Products like Tasmania's Museum of Old and New Art (MONA) have raised the awareness of Austrlaia's regions to an international level. Tourism attractions can encourage dispersal of travellers to regional areas, leading to the development of complementary attractions, and ultimately changing the economic viability of regional areas.
The development of new tourism attractions exists in response to the overall appeal of a location, its population and visitor base, economic growth outlook and suitability for tourism development. Where these fundamentals intersect, the Australian Federal, and State and Territory Governments encourage innovative tourism development, with the private sector playing a pivotal role.
In fact, various State and Territory Governments have been involved with incentivising the development of attractions across Australia to stimulate tourism, including the South Australian Government’s contribution of $450 million towards the development of Adelaide Oval. The South Australian Government Financing Authority has also proposed a loan of up to $42 million to fund an adjacent 128-room Adelaide Oval Hotel, deeming the development an important addition to South Australia’s $6.7 billion visitor economy.
The 'MONA Effect'
An anchor tourism product can transform a fairly unknown town into a destination.
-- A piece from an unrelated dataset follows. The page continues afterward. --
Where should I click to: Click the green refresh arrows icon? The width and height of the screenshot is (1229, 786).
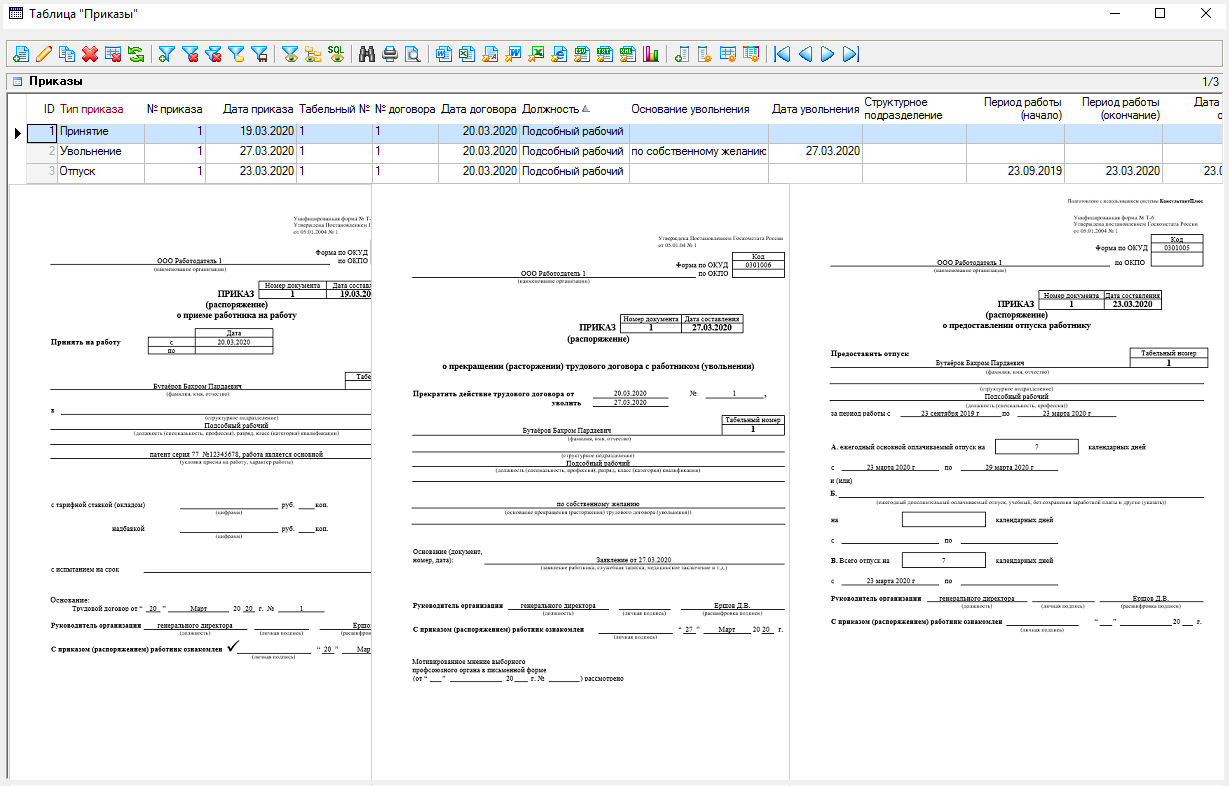pyautogui.click(x=136, y=54)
This is perhaps best illustrated via the ‘MONA effect’ - the notion of having unique attractions, such as MONA, to attract people from around the world.
In January 2011, the now-acclaimed Museum of Old and New Art (MONA) opened on the outskirts of Hobart, prompting the capital to enjoy an art-inspired renaissance. Since opening, approximately 2 million people have walked through MONA’s doors, representing a game changer for the small capital of Hobart and Tasmania overall. The state’s tourism numbers surpassed the million mark for the first time in 2013, driving an expansion of the local accommodation capacity.
The prospect of close to 3,000 rooms due to be added to Hobart’s hotel accommodation over the next few years is very much related to the influx of tourists that MONA has attracted. Furthermore, these visitors are more likely to spend more on hotel accommodation, restaurants and attractions than the kind of visitors which Tasmania was attracting before the quirky museum’s opening.
The latest development in this space is the $400 million development application which has been lodged by MONA for an on-site hotel project – a five-star, 176-room visual masterpiece comprising an outdoor concert stage, indoor theatre seating, day spa facility, conference rooms and an auditorium. Dining options will include a 180-seat public restaurant and 50-seat bar, in addition to a dedicated art centre featuring interactive art experiences for guests.